Police were waiting to talk to him about the accident.
There was evidence the driver, identified as Udon Summart, slammed on the brakes for 100 to 200 metres, showing he tried to stop the vehicle, Mr Arkhom said, citing an initial investigation.
The 48-year-old driver has worked for Transport Co Ltd for 20 years and had never been involved in an accident.
The bus, which was hired for the special trip, had only been used for six years out of its expected 30-year lifespan.
Transport Co Ltd's acting president Amnat An-atngam said the company was waiting for investigation results into the cause of the accident.
An initial examination of road conditions near the accident found the four-lane road met safety standards, he said.

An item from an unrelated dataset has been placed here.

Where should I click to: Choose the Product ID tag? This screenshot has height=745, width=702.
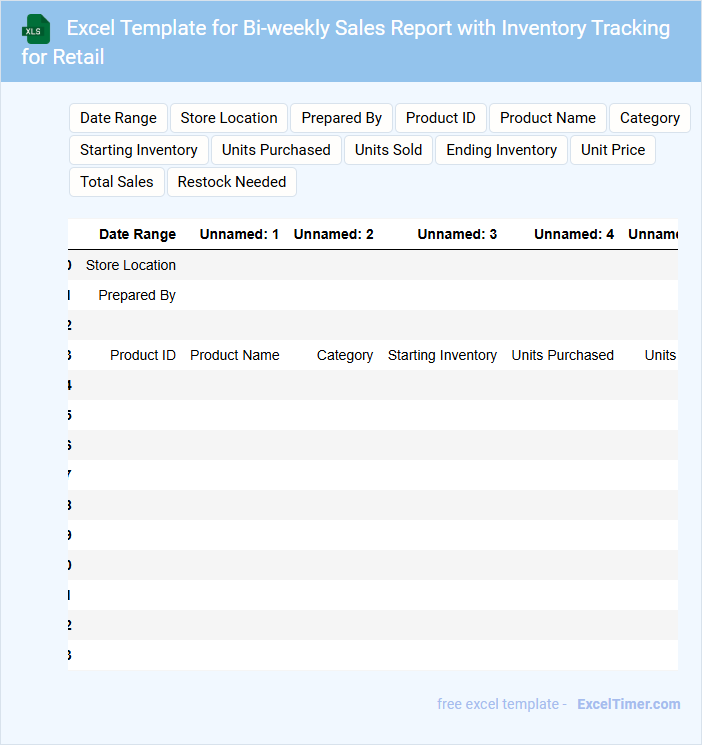pyautogui.click(x=440, y=118)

However, Mr Arkhom instructed the Highways Department and Rural Roads Department to inspect hillside roads and routes prone to accidents nationwide as part of solutions to ensure road safety.
Officials must also install barriers at turns, place warning signs and even landscape areas surrounding some dangerous stretches of road, he said.
Since Nov 1, the Department of Highways has seized 215 lorries that exceeded weight limits and which were blamed for damaging roads, the transport minister said, adding most of them were 22-wheel trailers that were carrying rocks and sand.
The overloaded lorries are a cause for concern.
Once loaded with materials, they can weigh up to 115 tonnes, far beyond the legal limit of 50.5 tonnes, Mr Arkhom said.